CCPA Compliance: Preparing for the California Consumer Privacy Act

What Organizations Will Be Affected and What They Need to Do Now

by Rod Christensen
July 17, 2019
in Data Privacy, Featured
illustration of man's ID on a fish hook

The CCPA, which goes into effect in six months, will cover data beginning in January 2019, so the time to prepare is now. Aparavi’s CTO Rod Christensen discusses the steps companies must take to ensure compliance as soon as possible.

The purpose of the California Consumer Privacy Act (CCPA) is mainly to rein in the use and sale of personal information by large companies for purposes such as advertising. This doesn’t mean the rest of us are off the hook for CCPA compliance, however. Let’s look briefly at some of the reasons the CCPA law may apply to you and what it covers.

Do You Need to Prepare for CCPA?

CCPA in California goes into effect January 1, 2020 and applies to for-profit companies that meet at least one of the following criteria:

  • Has an annual gross revenue of $25 million or more
  • Buys, uses, sells or shares the personal information of at least 50,000 consumers, households or devices within California
  • Receives at least half of its annual revenue by selling consumers’ personal information

While this sounds fairly straightforward, there are wrinkly areas. Here are just a few cases in which you should, or you must, be able to show CCPA compliance:

  • You supply goods or services to a company that is required to comply with CCPA or have a contract with one or otherwise do business with one
  • You fall under one of the rules above, but you’re not based in California, nor do you have a physical location in California
  • You fall under one of the rules above, but you’re a B2B company that doesn’t collect data about individuals
  • You fall under one of those rules above, but you’re a company that de-identifies data collected about individuals, such as for statistical purposes

What if These Don’t Apply to You?

There are some very good reasons you should comply with CCPA law, even if none of this applies to you right now:

  • You have a website that is able to be visited by California residents, and you collect data about those site visitors or their devices
  • You hope to someday have revenues of $25 million or more (#likeaboss)
  • You hope to someday have 50,000 or more customers/users in California
  • You hope to someday supply goods/services to a company required to comply with CCPA
  • You hope to someday sell your business to or merge with a company required to comply with CCPA

Like other data privacy laws, what CCPA considers personally identifiable information is pretty broad and includes IP addresses, browser cookies and clickstreams, in addition to physical or email addresses and other obviously identifying data. (It does not cover personal health information already subject to HIPAA privacy laws, as no one is using that data for sales/marketing without permission of the individual – or at least that’s the idea.)

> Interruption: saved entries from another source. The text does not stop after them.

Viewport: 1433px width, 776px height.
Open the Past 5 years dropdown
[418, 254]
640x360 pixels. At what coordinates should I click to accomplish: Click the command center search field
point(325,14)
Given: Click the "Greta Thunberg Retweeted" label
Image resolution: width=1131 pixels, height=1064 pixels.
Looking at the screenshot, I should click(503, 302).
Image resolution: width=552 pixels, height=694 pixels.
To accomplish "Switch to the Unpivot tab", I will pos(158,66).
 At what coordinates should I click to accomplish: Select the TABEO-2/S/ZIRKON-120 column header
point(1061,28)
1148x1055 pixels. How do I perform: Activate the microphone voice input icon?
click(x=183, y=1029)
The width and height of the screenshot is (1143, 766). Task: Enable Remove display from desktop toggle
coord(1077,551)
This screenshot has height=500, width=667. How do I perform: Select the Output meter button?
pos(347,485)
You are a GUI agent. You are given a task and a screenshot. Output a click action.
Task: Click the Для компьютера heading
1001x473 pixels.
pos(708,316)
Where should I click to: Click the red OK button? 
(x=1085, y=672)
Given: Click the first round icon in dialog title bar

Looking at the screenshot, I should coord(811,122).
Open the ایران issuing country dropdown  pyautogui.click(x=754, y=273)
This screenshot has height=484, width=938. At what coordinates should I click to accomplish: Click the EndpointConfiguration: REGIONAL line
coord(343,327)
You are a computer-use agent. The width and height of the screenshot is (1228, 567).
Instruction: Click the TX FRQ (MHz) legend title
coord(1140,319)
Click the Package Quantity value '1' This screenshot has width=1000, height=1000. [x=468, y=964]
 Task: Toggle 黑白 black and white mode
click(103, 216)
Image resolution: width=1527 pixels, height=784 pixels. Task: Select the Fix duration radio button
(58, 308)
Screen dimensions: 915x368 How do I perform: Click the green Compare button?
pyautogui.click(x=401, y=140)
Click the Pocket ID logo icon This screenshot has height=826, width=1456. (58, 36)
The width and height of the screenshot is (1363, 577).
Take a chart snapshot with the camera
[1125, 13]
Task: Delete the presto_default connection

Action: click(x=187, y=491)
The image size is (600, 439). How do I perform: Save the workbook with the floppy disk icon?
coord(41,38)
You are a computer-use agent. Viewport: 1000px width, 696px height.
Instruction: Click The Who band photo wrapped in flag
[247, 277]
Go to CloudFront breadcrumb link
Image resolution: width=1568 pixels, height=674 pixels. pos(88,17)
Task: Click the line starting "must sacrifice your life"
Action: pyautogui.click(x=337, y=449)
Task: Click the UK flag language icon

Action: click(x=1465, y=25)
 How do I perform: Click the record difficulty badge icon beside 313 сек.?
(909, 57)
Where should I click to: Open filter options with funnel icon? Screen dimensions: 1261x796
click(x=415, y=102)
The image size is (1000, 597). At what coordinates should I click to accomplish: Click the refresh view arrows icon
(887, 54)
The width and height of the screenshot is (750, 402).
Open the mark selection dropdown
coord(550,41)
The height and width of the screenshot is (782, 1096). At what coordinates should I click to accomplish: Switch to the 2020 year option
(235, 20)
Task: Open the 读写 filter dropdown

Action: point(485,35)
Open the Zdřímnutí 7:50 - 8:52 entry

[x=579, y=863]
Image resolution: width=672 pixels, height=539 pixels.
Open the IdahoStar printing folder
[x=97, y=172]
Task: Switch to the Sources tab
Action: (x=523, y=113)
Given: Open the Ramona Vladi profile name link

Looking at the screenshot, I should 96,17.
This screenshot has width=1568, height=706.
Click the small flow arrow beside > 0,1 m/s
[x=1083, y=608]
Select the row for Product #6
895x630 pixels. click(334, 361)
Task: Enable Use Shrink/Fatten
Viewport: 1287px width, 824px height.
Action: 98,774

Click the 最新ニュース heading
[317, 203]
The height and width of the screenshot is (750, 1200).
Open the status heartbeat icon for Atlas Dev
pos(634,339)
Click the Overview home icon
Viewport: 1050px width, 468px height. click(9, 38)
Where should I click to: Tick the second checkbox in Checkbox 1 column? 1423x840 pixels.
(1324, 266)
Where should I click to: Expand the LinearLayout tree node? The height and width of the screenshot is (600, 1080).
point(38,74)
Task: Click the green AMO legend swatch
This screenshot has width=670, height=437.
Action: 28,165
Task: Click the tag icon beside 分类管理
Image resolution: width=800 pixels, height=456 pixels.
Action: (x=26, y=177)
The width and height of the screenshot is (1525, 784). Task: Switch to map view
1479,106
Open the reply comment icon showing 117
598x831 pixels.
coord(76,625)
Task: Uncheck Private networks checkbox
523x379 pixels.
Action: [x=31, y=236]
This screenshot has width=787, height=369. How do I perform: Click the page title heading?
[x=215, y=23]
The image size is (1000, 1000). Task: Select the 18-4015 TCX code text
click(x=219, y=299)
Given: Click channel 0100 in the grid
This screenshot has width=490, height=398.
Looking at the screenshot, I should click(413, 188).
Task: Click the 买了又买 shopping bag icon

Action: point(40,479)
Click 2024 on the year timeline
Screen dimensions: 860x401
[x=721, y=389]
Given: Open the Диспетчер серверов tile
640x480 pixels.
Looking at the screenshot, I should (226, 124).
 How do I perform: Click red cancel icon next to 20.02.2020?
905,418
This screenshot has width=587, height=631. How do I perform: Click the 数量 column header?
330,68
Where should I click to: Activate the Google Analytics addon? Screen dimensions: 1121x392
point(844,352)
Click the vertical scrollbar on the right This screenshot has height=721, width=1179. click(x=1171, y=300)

While who and what constitutes an individual consumer or device may be pretty easy to understand, CCPA includes household data too, which is rather less defined.

And, as mentioned, CCPA law requires covered companies to make sure any third-party suppliers or service providers are also in compliance. This means if a telecom company hires you to cater an office lunch or you are a promotional items company making 500 polo shirts with the logo of a big social media company – tag, you’re it.

Even if you aren’t in California and don’t sell to or deal with anyone in California, keep in mind there are many states that have passed or are discussing similar data privacy laws. You might still want to brush up on your ABCs and think of CCPA requirements as a practice test.

Understanding the CCPA Requirements

There is much more than just storage and software at work here. There are massive policy implications and massive changes to websites that are going to need to happen. While CCPA covers similar ground as the GDPR, it is more specific on data breaches. If private data is breached or exposed, you’re toast. Even if encrypted data is leaked, you are in trouble if there’s any potential that the encryption keys or metadata leaked. The minimum fine is $2,500 per record. If you can’t address the issue quickly, that goes up. If it’s found that a breach is due to a known issue, such as a problem you ignored, that can go up to $7,500 per record.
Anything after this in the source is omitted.